EXTRAIT ->
--- --- ---

Il a insisté sur la pluralité des situations offertes par le projet de loi constitutionnelle et l'institution d'une décentralisation dissymétrique, en citant les exemples des collectivités d'outre-mer qui disposeraient chacune d'un statut différent et des collectivités à statut particulier pouvant être créées en métropole.

Il a indiqué qu'en Espagne les statuts des collectivités territoriales pouvaient être très distincts d'après la Constitution, mais tendaient, en réalité, à être de plus en plus similaires.

Il a ajouté que les expérimentations, auxquelles il s'est déclaré favorable, permettraient également cette différenciation entre collectivités territoriales. Il a rappelé qu'elles risquaient de se heurter au principe d'égalité, ajoutant que la principale difficulté technique serait liée à la nécessaire réversibilité des expérimentations.

M. Jean-Bernard Auby a ensuite souligné que certaines questions n'étaient pas réglées par le projet de loi constitutionnelle, supposant qu'elles étaient renvoyées à une réforme ultérieure ou considérées comme pouvant se résoudre d'elles-mêmes.

Il a tout d'abord indiqué que la réforme de la décentralisation n'abordait pas le problème des relations entre les communes et les établissements publics de coopération intercommunale. Il a regretté l'absence de projet de réforme de la fiscalité locale, pourtant obsolète, alors qu'allait être consacrée l'autonomie financière des collectivités territoriales.

Il a également signalé que le rôle de l'Etat aurait dû être défini, afin d'affirmer ses compétences face à celles reconnues aux autres collectivités.

M. Jean-Bernard Auby a mis l'accent sur différentes ambiguïtés relevées dans certaines dispositions du projet de loi constitutionnelle.

Après avoir souligné que le pouvoir réglementaire local demeurait, malgré sa consécration constitutionnelle, subordonné au pouvoir réglementaire national, il a suggéré que soit modifié l'article 21 de la Constitution afin que le pouvoir réglementaire du Premier Ministre ne puisse plus empiéter sur celui des collectivités territoriales.

--- --- ---

[Données de localisation de mots et d'éléments]
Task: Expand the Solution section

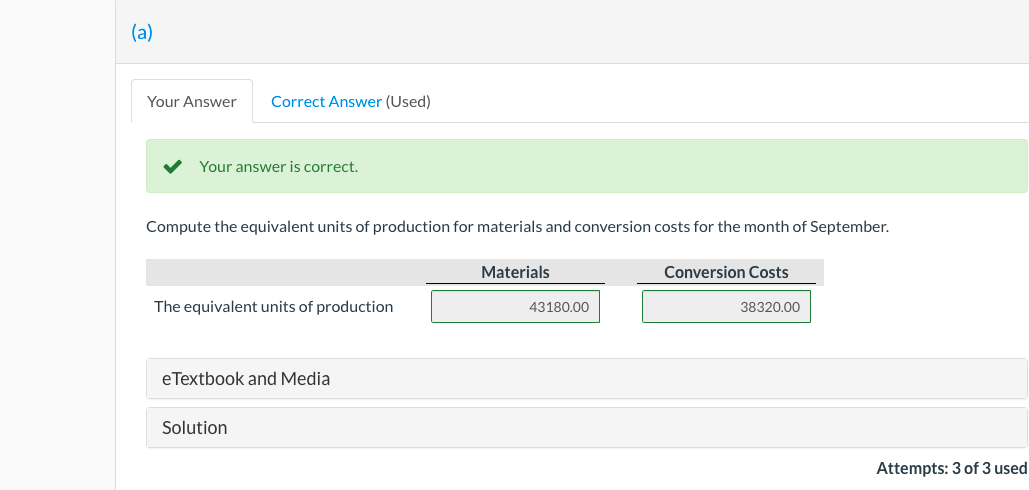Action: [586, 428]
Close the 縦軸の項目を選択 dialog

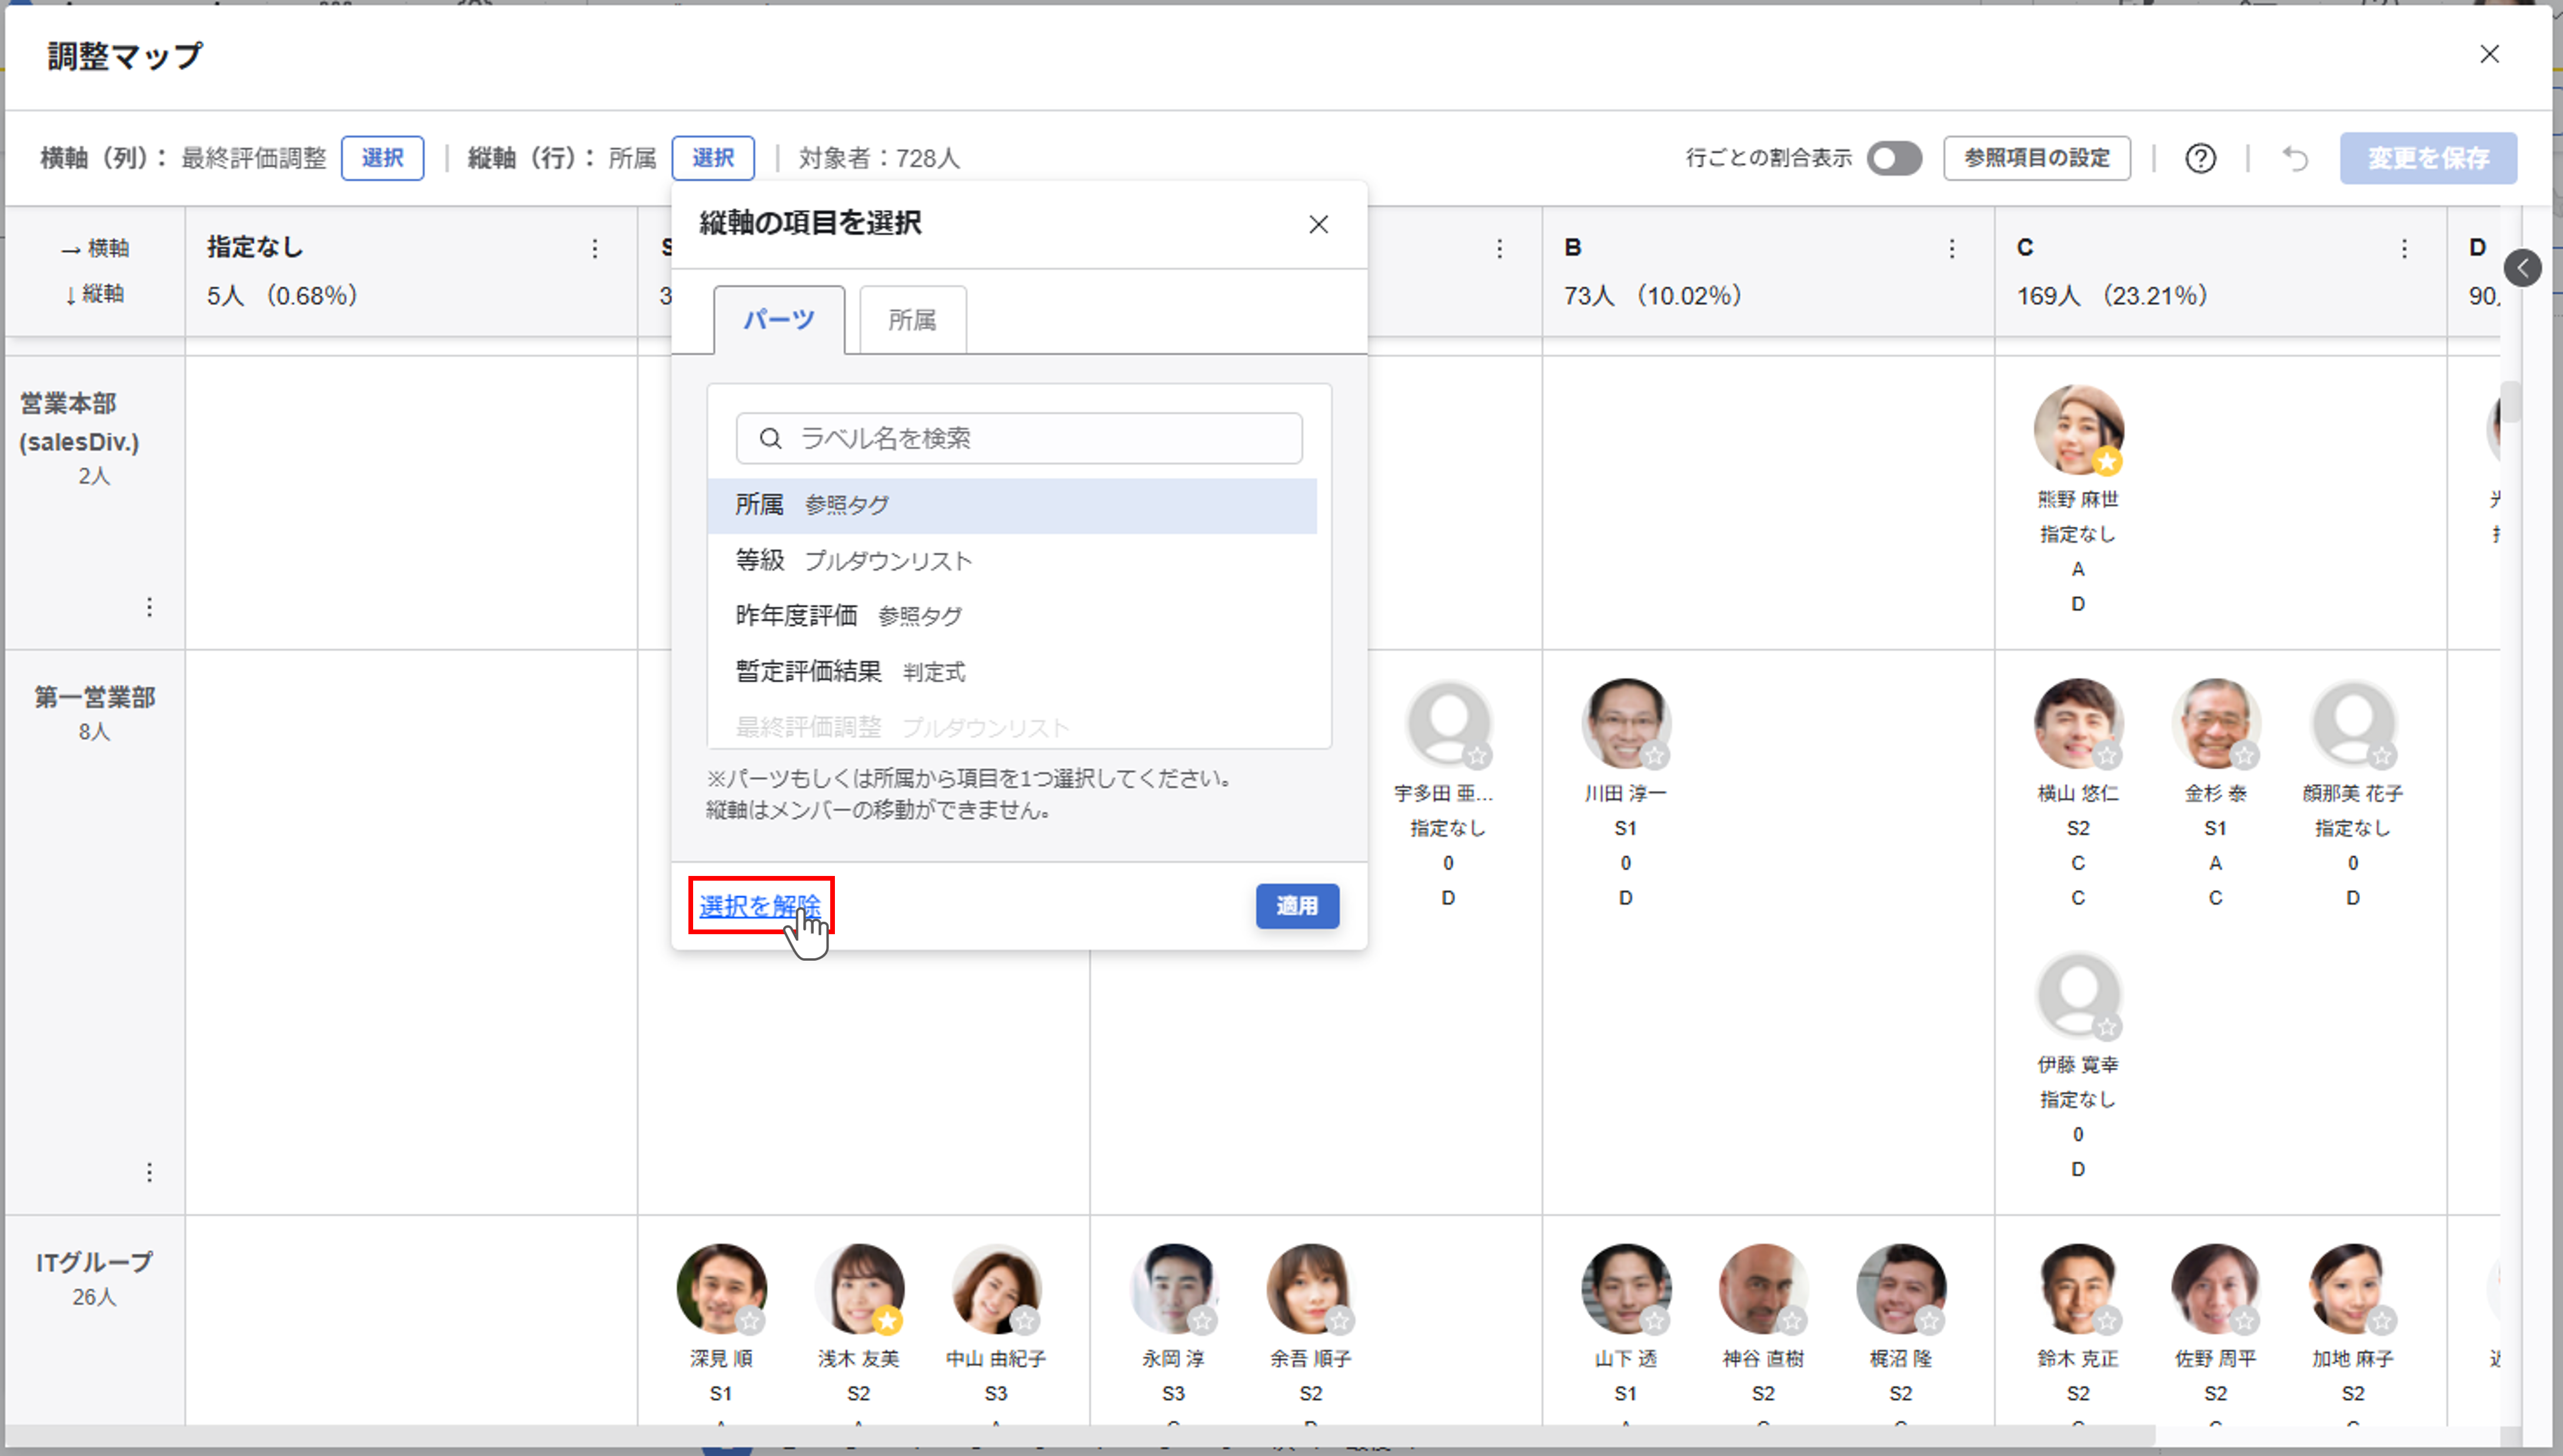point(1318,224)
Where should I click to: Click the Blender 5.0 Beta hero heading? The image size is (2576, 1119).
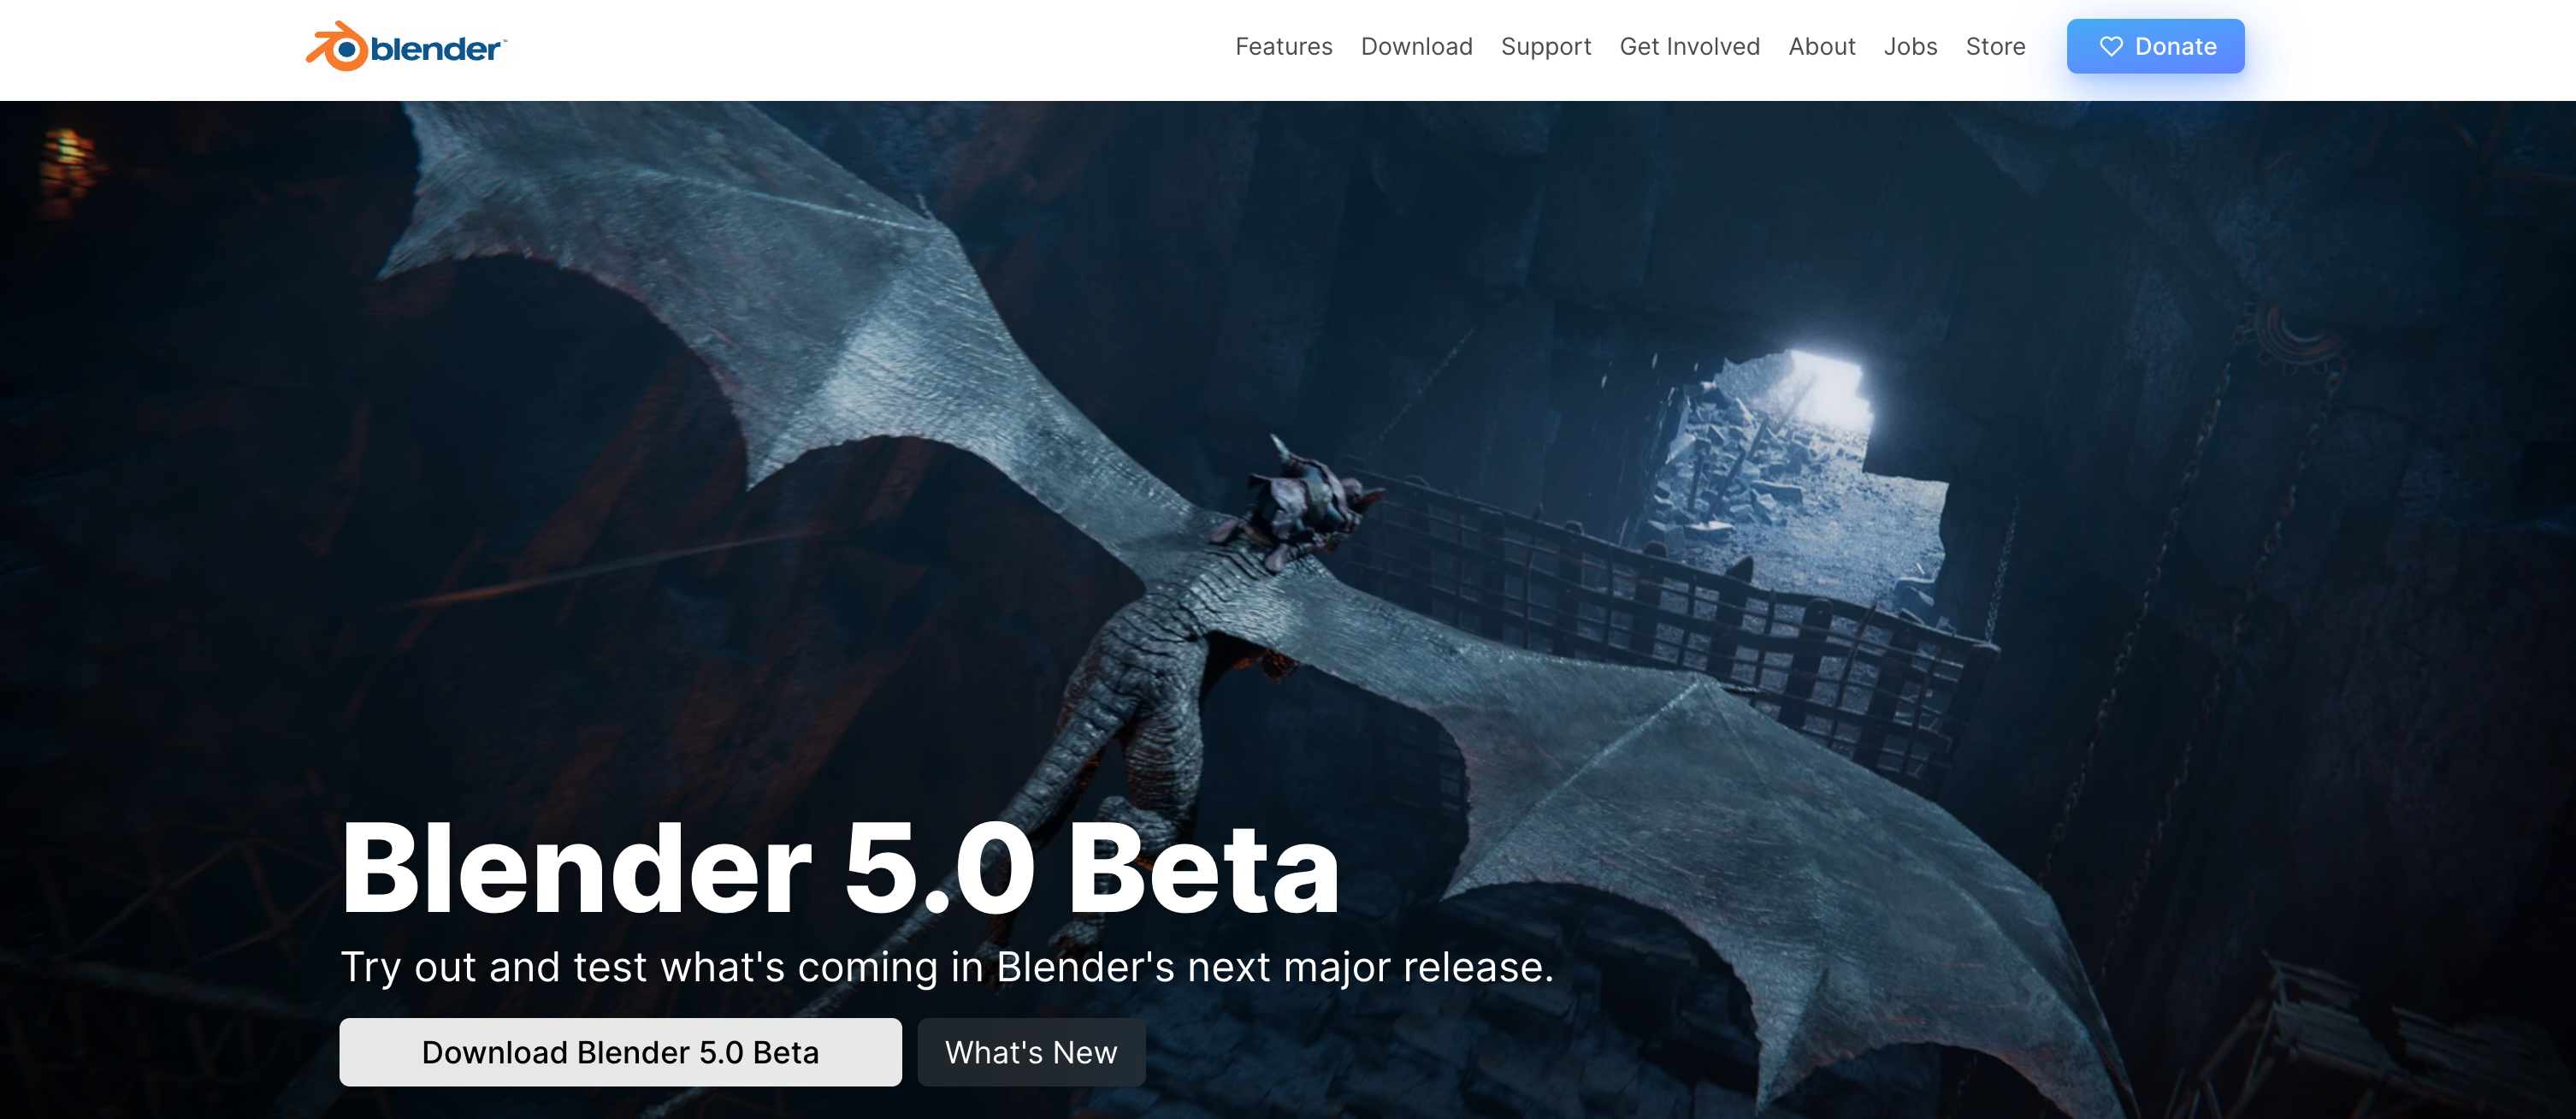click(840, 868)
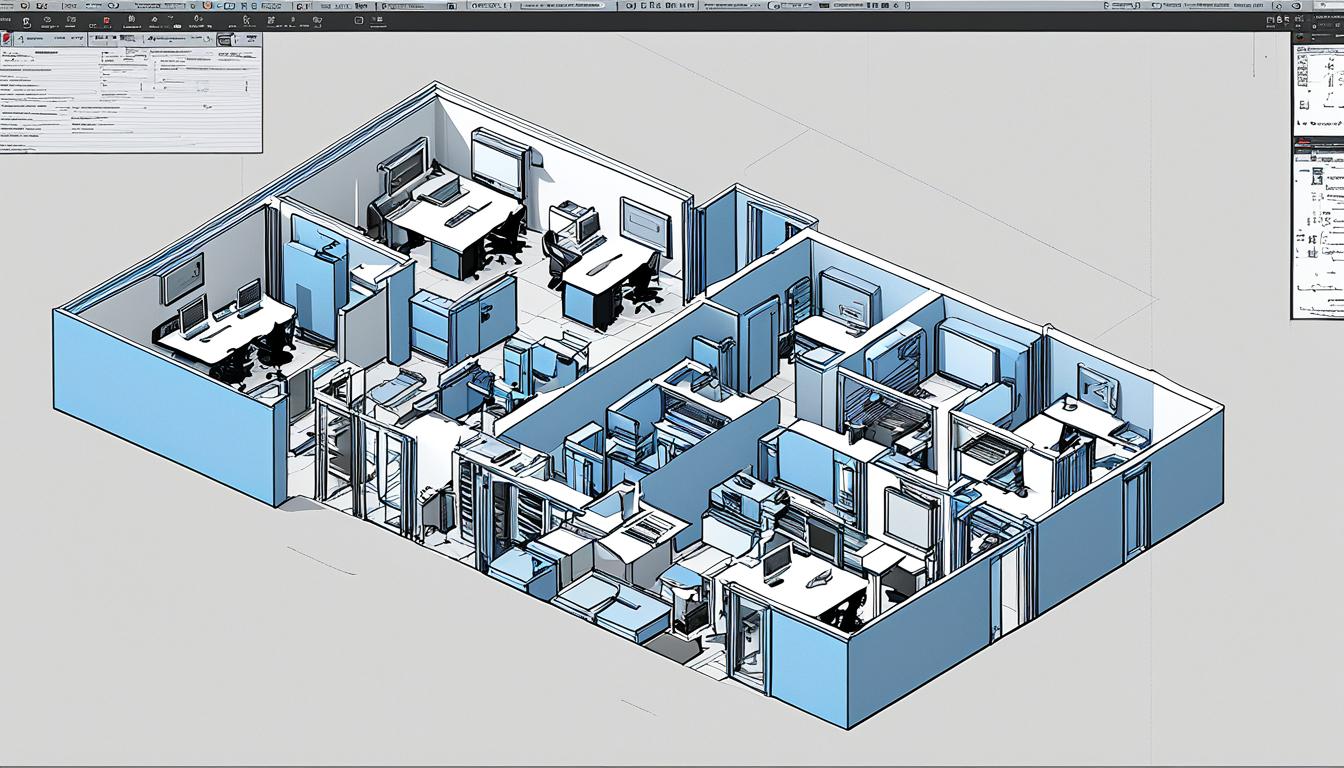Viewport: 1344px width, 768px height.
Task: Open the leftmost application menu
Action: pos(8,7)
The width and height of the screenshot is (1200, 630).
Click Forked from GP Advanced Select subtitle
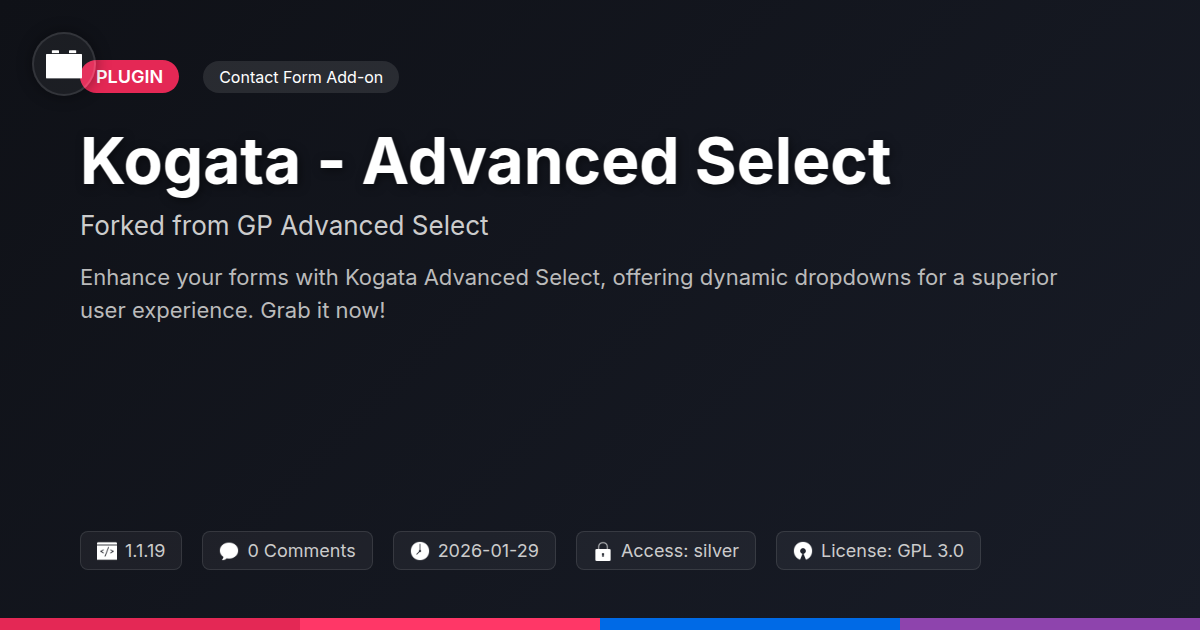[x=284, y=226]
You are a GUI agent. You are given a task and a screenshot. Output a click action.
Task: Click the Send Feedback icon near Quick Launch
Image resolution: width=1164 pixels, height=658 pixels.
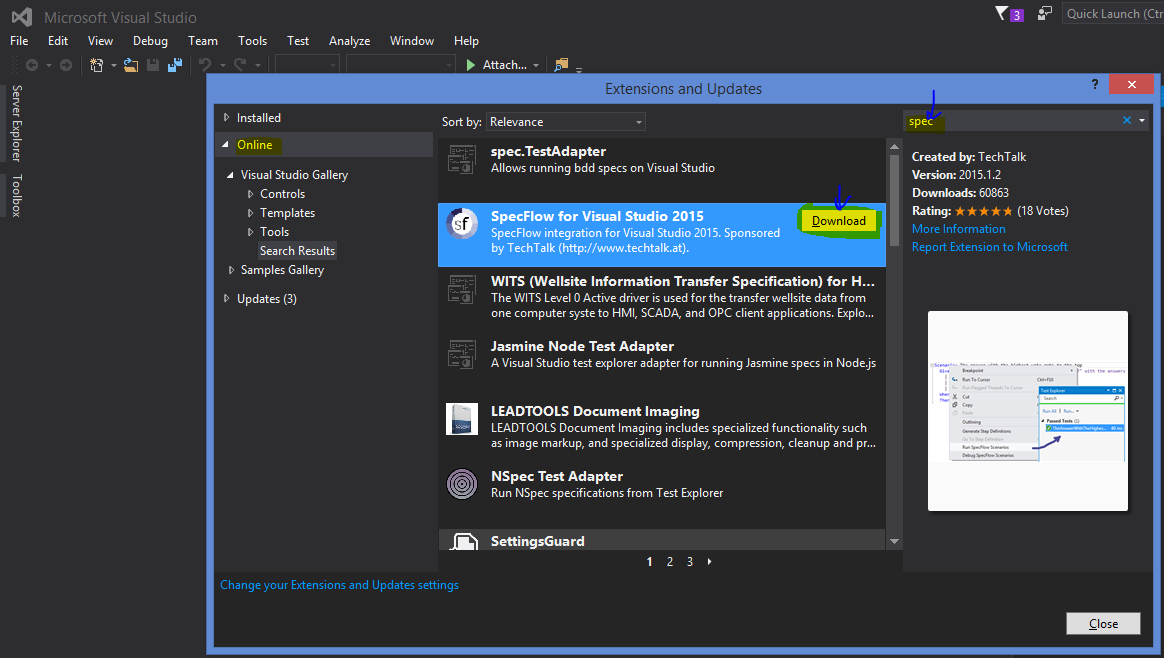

--- --- ---

VOTRE TÂCHE ->
Répondez à ces questions sur l'extrait consacré à la décentralisation :
1. Dans quel pays les statuts des collectivités territoriales tendent-ils, en réalité, à être de plus en plus similaires ?
2. Quelle serait la principale difficulté technique liée aux expérimentations ?
3. Quel article de la Constitution est-il suggéré de modifier ?

RÉSULTAT FINAL ->
1. En Espagne.
2. La nécessaire réversibilité des expérimentations.
3. L'article 21.